Records on target coordinates
◇ ◇ ◇ ◇
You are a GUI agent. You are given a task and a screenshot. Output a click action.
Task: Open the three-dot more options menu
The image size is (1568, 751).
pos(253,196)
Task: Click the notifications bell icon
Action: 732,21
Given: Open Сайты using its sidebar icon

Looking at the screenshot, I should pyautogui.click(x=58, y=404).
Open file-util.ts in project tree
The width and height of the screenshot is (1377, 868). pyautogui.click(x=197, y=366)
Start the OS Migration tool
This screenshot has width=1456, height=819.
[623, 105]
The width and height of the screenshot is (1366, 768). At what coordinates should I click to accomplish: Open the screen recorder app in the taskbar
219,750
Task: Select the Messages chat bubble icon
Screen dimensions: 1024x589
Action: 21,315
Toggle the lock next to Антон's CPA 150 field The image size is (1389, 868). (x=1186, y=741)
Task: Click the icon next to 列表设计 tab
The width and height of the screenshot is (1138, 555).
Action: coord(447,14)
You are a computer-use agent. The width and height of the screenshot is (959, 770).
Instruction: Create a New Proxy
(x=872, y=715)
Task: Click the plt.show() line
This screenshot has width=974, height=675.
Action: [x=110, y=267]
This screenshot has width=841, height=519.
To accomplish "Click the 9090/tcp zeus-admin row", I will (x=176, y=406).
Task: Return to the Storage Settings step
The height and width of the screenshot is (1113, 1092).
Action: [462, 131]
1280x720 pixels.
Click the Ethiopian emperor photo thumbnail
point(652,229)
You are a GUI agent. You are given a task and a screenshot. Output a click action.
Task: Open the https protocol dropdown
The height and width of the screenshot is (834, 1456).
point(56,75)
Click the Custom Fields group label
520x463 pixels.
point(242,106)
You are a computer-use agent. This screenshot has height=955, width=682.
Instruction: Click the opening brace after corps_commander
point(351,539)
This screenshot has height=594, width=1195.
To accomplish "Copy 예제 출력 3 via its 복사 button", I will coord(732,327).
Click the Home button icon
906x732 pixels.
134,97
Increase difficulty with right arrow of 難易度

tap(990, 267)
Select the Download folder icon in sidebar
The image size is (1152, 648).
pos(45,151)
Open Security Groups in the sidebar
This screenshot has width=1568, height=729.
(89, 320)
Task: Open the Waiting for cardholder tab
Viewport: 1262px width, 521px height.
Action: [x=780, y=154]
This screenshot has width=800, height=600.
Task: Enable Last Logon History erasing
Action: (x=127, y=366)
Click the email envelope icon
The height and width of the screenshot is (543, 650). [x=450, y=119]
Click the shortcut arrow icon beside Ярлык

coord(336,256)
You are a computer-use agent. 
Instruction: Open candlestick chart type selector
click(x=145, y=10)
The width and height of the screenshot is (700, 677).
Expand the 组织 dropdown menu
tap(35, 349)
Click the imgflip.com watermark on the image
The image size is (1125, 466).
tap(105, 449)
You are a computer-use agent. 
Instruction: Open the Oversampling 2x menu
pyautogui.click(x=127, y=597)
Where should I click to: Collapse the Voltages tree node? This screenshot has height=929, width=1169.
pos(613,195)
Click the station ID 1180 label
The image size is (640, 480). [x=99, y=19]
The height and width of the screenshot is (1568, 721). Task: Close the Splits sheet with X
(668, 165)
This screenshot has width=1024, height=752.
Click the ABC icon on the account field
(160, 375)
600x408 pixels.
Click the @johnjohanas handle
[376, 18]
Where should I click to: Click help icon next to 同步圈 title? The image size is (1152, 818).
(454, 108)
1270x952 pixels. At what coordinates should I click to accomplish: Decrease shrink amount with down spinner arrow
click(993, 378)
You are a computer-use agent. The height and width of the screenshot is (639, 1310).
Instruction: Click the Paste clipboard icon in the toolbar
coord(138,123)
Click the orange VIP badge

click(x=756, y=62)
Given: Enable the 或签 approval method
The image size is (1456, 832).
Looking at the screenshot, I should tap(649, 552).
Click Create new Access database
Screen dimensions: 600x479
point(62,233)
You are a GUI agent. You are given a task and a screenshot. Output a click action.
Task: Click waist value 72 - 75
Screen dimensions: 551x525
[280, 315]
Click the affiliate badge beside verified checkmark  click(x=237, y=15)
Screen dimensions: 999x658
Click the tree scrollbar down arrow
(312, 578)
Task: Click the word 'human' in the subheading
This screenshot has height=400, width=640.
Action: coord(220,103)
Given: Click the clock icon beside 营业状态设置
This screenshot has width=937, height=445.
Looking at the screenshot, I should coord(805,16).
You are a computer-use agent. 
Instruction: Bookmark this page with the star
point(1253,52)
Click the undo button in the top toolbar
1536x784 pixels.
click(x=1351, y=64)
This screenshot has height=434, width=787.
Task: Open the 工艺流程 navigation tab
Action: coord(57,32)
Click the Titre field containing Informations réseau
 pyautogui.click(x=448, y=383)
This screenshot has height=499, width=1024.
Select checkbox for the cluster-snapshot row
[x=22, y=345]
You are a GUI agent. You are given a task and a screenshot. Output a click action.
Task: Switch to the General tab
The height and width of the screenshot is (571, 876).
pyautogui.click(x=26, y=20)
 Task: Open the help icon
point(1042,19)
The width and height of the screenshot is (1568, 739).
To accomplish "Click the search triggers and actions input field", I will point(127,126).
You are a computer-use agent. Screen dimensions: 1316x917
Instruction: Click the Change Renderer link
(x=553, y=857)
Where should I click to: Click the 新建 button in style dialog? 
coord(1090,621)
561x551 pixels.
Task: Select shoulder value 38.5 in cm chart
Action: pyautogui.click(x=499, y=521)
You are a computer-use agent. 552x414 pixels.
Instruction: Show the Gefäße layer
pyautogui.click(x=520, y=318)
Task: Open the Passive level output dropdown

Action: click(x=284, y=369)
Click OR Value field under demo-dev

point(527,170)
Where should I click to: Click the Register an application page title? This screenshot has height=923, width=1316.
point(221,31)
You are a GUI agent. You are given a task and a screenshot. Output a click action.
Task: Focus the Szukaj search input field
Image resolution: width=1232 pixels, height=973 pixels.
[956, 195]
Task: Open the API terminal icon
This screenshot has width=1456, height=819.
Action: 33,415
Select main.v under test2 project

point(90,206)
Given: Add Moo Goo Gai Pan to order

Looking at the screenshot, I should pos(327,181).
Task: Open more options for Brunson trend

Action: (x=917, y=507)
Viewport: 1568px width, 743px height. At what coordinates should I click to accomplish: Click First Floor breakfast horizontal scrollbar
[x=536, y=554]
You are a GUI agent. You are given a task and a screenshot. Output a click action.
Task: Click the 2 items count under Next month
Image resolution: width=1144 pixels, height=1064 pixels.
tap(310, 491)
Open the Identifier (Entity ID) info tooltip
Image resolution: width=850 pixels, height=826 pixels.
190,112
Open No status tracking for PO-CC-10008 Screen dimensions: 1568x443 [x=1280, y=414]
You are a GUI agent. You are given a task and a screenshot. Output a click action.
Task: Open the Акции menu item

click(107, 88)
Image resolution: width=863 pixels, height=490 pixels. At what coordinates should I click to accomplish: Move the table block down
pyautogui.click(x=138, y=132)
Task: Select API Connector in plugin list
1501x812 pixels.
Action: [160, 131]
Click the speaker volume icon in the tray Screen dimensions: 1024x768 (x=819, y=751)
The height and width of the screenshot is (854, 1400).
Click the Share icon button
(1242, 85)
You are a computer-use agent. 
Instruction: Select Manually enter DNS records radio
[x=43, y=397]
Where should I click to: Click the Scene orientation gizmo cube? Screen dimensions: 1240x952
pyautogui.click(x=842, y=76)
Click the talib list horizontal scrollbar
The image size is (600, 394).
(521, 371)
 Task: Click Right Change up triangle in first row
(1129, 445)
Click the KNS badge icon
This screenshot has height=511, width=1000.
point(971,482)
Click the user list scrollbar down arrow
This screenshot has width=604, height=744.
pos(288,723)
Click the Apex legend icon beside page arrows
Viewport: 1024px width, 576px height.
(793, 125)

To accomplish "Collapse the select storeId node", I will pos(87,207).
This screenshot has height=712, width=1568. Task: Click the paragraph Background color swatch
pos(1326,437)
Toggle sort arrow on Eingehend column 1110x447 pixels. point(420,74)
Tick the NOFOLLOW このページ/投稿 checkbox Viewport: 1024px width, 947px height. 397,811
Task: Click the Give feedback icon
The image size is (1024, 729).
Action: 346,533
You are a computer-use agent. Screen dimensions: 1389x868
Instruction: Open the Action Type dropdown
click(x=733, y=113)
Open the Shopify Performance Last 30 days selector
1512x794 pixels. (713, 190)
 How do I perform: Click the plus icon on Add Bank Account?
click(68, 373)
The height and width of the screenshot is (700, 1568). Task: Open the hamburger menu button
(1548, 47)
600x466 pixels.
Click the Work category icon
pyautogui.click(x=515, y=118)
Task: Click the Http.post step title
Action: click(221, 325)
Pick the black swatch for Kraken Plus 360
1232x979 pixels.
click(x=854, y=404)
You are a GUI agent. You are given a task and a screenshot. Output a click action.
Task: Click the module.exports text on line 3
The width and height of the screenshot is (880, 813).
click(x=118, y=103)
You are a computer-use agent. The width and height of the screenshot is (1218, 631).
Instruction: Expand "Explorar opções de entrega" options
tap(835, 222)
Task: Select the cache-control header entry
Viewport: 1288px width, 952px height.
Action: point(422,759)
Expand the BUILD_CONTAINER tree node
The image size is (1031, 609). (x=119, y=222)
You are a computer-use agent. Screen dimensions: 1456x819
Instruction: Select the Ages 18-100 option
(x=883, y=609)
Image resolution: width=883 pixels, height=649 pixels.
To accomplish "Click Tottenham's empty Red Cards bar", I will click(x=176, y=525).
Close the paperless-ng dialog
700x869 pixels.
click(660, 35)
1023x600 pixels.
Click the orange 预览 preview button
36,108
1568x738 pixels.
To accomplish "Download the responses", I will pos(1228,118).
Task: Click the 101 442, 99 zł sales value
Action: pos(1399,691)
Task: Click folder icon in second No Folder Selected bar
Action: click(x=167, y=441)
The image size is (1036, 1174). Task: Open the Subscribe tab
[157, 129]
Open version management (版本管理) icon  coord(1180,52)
◇ ◇ ◇ ◇
> To be done
Revise the lines beginning with the line that contains "Toggle the lock" and continuing through the line that contains "coord(336,256)", substituting "Command" for every occurrence of "Instruction" and leaving all other text unchanged. Output only those lines.

> Written solution
Toggle the lock next to Антон's CPA 150 field The image size is (1389, 868). (x=1186, y=741)
Task: Click the icon next to 列表设计 tab
The width and height of the screenshot is (1138, 555).
Action: coord(447,14)
You are a computer-use agent. The width and height of the screenshot is (959, 770).
Command: Create a New Proxy
(x=872, y=715)
Task: Click the plt.show() line
This screenshot has width=974, height=675.
Action: [x=110, y=267]
This screenshot has width=841, height=519.
To accomplish "Click the 9090/tcp zeus-admin row", I will (x=176, y=406).
Task: Return to the Storage Settings step
The height and width of the screenshot is (1113, 1092).
Action: [462, 131]
1280x720 pixels.
Click the Ethiopian emperor photo thumbnail
point(652,229)
You are a GUI agent. You are given a task and a screenshot. Output a click action.
Task: Open the https protocol dropdown
The height and width of the screenshot is (834, 1456).
point(56,75)
Click the Custom Fields group label
520x463 pixels.
point(242,106)
You are a computer-use agent. This screenshot has height=955, width=682.
Command: Click the opening brace after corps_commander
point(351,539)
This screenshot has height=594, width=1195.
To accomplish "Copy 예제 출력 3 via its 복사 button", I will coord(732,327).
Click the Home button icon
906x732 pixels.
134,97
Increase difficulty with right arrow of 難易度

tap(990, 267)
Select the Download folder icon in sidebar
The image size is (1152, 648).
pos(45,151)
Open Security Groups in the sidebar
This screenshot has width=1568, height=729.
(89, 320)
Task: Open the Waiting for cardholder tab
Viewport: 1262px width, 521px height.
Action: [x=780, y=154]
This screenshot has width=800, height=600.
Task: Enable Last Logon History erasing
Action: (x=127, y=366)
Click the email envelope icon
The height and width of the screenshot is (543, 650). [x=450, y=119]
Click the shortcut arrow icon beside Ярлык

coord(336,256)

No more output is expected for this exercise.